I just started playing with the reader since i need to create a csv or
arff reader that treats all data in the rows as symbols. I'm not clear
on how to use any character to signal the end of the list. Ideally I'd
be able to read
1,2,3.14
ab,foo bar, zot
into the following list: ((1 2 3.14) (ab |foo bar| zot))
After spending hours playing with the readtable and trying to
manipulate #\newline to signal the termination of the list read, i'm
still at square one.
Any help is extremely appreciated.
Adam Ingram-Goble <·······@cs.pdx.edu> writes:
> Ideally I'd be able to read
> 1,2,3.14
> ab,foo bar, zot
>
> into the following list: ((1 2 3.14) (ab |foo bar| zot))
Not | zot|?
This seems to do at least part of the job:
;; Make a custom readtable as a copy of the standard one.
(defvar *csv-readtable* (copy-readtable nil))
;; READ-DELIMITED-LIST requires a non-whitespace character.
(set-syntax-from-char #\Newline #\) *csv-readtable*)
;; Commas separate elements in lists.
(set-syntax-from-char #\, #\Space *csv-readtable*)
;; Spaces are just graphic characters without case.
(set-syntax-from-char #\Space #\- *csv-readtable*)
;; Then, read lines like this.
(let ((*readtable* *csv-readtable*))
(read-delimited-list #\Newline))
However, there are problems with this approach:
* Many characters in *csv-readtable* still have Lisp-specific
meanings. For example, a semicolon begins a comment. I
suppose these could be disabled by calling SET-SYNTAX-FROM-CHAR
in a loop over all characters.
* If a sequence of characters looks like a number, the reader
will treat it as such. You wrote you wanted everything to
become symbols.
* "foo:bar" becomes a symbol in a FOO package.

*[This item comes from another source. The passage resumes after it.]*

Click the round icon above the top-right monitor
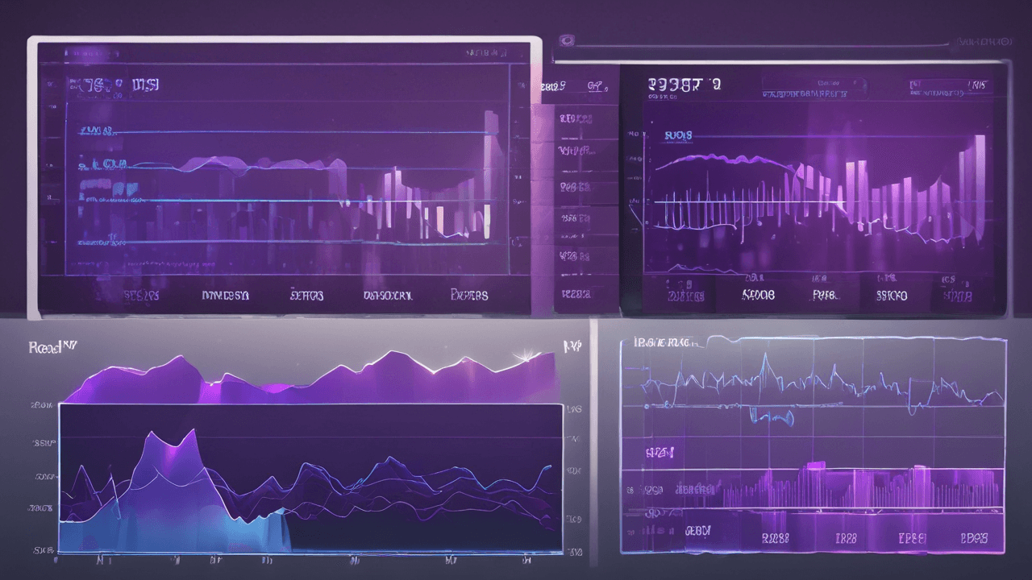[568, 39]
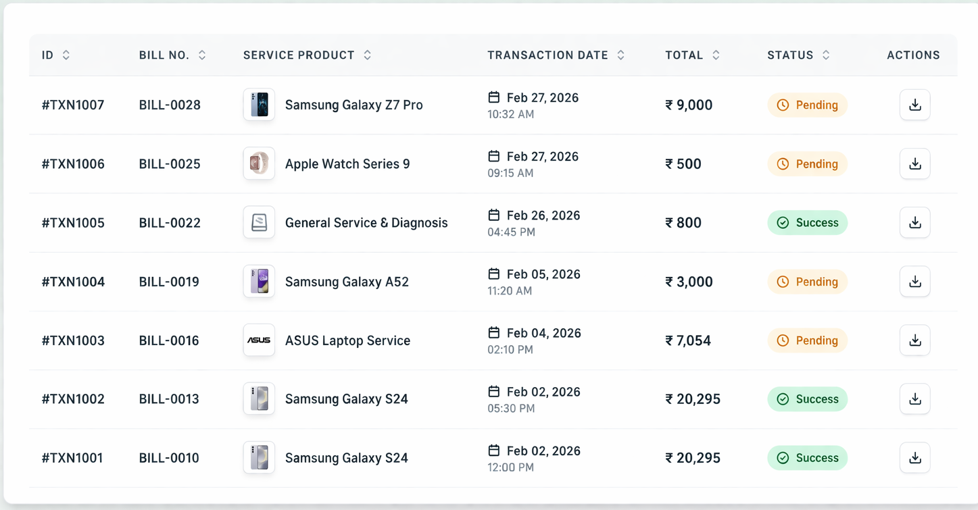
Task: Download the Samsung Galaxy A52 transaction receipt
Action: click(914, 281)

* "foo,,,bar" is treated as "foo,bar".
* Reaching the end of the file will signal an error. You can
handle that, but getting an error from such a necessary event
is still wrong.
For these reasons, I think you should implement the parser
without using the Lisp reader. You could for example call
READ-LINE, split the result at commas (using one of the
sequence-splitting functions amply discussed here), and INTERN
each part in a package of your choosing. Or, you could read
one character at a time with READ-CHAR and VECTOR-PUSH-EXTEND
them into an adjustable string.
On Sat, 10 Apr 2004 13:01:14 -0700, Adam Ingram-Goble <·······@cs.pdx.edu> wrote:
> I just started playing with the reader since i need to create a csv
> or arff reader that treats all data in the rows as symbols. I'm not
> clear on how to use any character to signal the end of the
> list. Ideally I'd be able to read
> 1,2,3.14
> ab,foo bar, zot
>
> into the following list: ((1 2 3.14) (ab |foo bar| zot))
>
> After spending hours playing with the readtable and trying to
> manipulate #\newline to signal the termination of the list read, i'm
> still at square one.
>
> Any help is extremely appreciated.
Here's a recent thread about reading CSV data, might be helpful:
<http://www.google.com/groups?threadm=3fdc241b%241%40news.starhub.net.sg>
Edi.
Adam Ingram-Goble wrote:
> that treats all data in the rows as symbols.
If this is what you want to do, it is not possible with the CL reader.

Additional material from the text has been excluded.